[Opening Supplied records section]

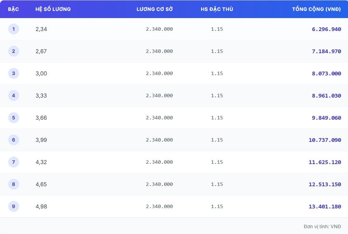This screenshot has width=348, height=234.
Task: Select the grade 9 circle badge
Action: pyautogui.click(x=14, y=206)
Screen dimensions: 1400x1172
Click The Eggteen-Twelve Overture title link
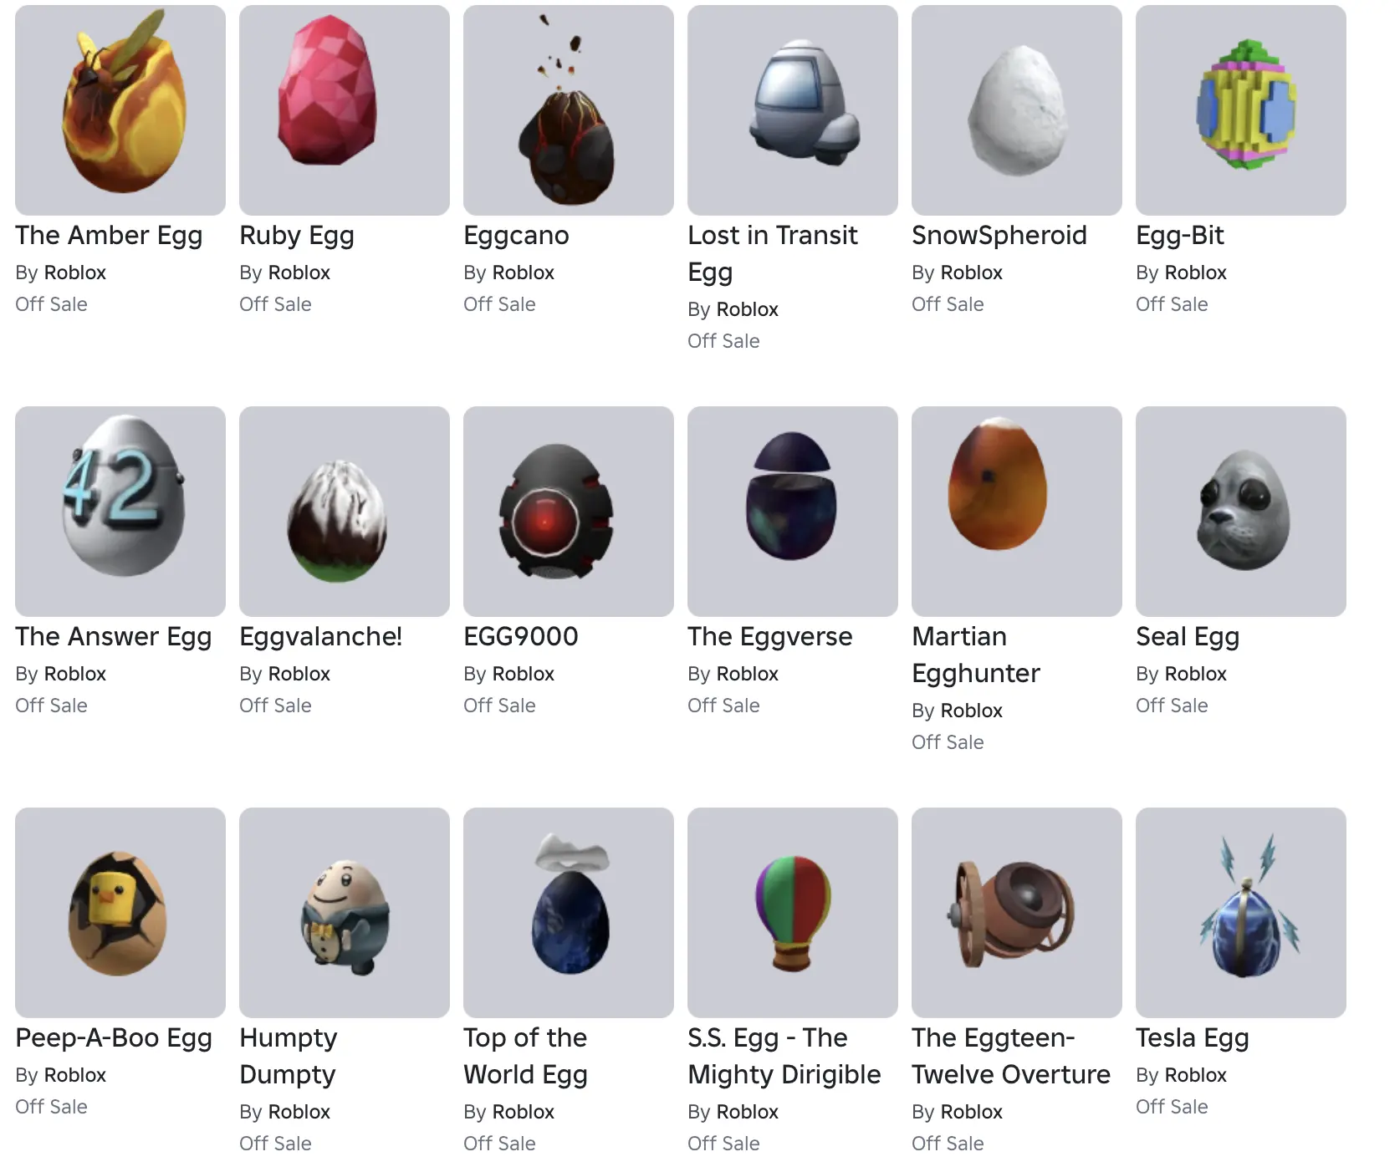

[Closing Supplied records section]

■ Problem to solve: All that should appear in the response is the run of lines from the one with "Screen dimensions: 1400x1172" through the final line of the records, restated exactly, with pictures omitted.

■ Answer to the problem:
Screen dimensions: 1400x1172
Click The Eggteen-Twelve Overture title link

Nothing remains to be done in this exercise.